Execution times scored by MOCK when using \({\delta \in \{0,90\}}\). Curves show the average time (left y-axis, which is shown in logarithmic scale) for the main cycle of the optimisation strategy (discarding the time of data loading, initial computations, and generation of the initial population). Bars show the average time savings achieved by the reduced-length encoding with respect to the full-length encoding (right y-axis). The top-right corner indicates the average time savings achieved across all problems.

Finally, and despite that the analysis of other adaptations of MOCK besides the change in encoding is not the focus of this study, it is important to briefly discuss the performance differences observed with respect to the original MOCK reported in [6]. Table 1 indicates that, using a full-length encoding (\({\delta =0}\)), the new implementation of MOCK based on NSGA-II consistently outperforms the original implementation based on PESA-II in terms of clustering performance. This confirms the relevance of exploiting all the highly optimised solutions generated by MOCK’s specialised initialisation, as discussed in Sect. 2.2. No meaningful impact on clustering performance has been observed as a consequence of replacing ODV with the VAR criterion (results not shown); this adaptation, as stated in Sect. 2, does not seek to alter the algorithm’s behaviour, but is motivated by the advantages of VAR as it facilitates delta-evaluation.

4 Conclusions and Future Work

This paper studied a new reduced-length genetic representation for evolutionary multiobjective clustering. This representation exploits relevant information from the MST as a means to narrow the extent of exploration by focusing on the most prominent regions of the solution space. When implemented within the MOCK algorithm [6], the new representation scheme was found to offer significant advantages which were analysed from different perspectives.

Owing to its potential to explicitly prune large portions of the search space, the reduced-length representation allowed MOCK to produce Pareto front approximations of much greater quality in comparison to the original full-length representation. These improved convergence capabilities were found to reliably translate into a significantly increased clustering performance on a large number of test data sets. Besides these clear advantages regarding search performance and clustering quality, the new representation reported additional benefits in terms of computational efficiency. By enabling the precomputation of a substantial amount of information with the aim of expediting the processing of candidate solutions during optimisation, the new representation considerably reduced the computational overhead. Together, hence, all these findings indicate that the reduced-length representation proposed in this paper can be seen as an important step towards a better scalability of MOCK (and, in general, of evolutionary approaches to multiobjective clustering), and should impact on the method’s ability to deal with larger and more challenging clustering problems.

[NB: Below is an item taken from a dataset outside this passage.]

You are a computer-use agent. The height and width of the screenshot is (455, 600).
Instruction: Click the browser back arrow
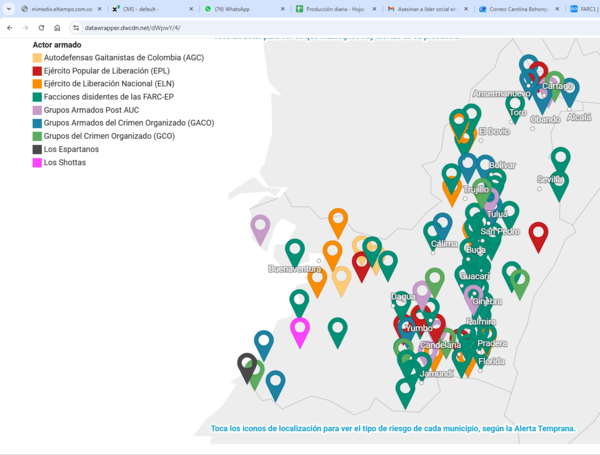(x=10, y=28)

A single fixed setting (\({\delta =90}\)) for the new solution representation was considered in this study, which results in the use of only about \(10\%\) of the original encoding length. Although promising results have been achieved using this setting, a range of different settings for this approach need to be investigated. More importantly, there remains the question of how far we can go in reducing the length of the encoding, and thus the size of the corresponding solution space, without sacrificing performance. Evidently, this strongly depends on the suitability of the mechanisms through which such a reduction is accomplished. The strategy adopted in this study relies on the ranking of the MST links on the basis of their degree of interestingness (a concept previously exploited with different purposes in [6]); failure to properly discriminate between the MST links could prune and discard key regions of the search space, thus compromising effectiveness. Despite showing promise during the experiments of this paper, therefore, a thorough analysis of this strategy, as well as the exploration of other alternative strategies, is certainly a topic which deserves further investigation and will constitute one of the main directions for our future work.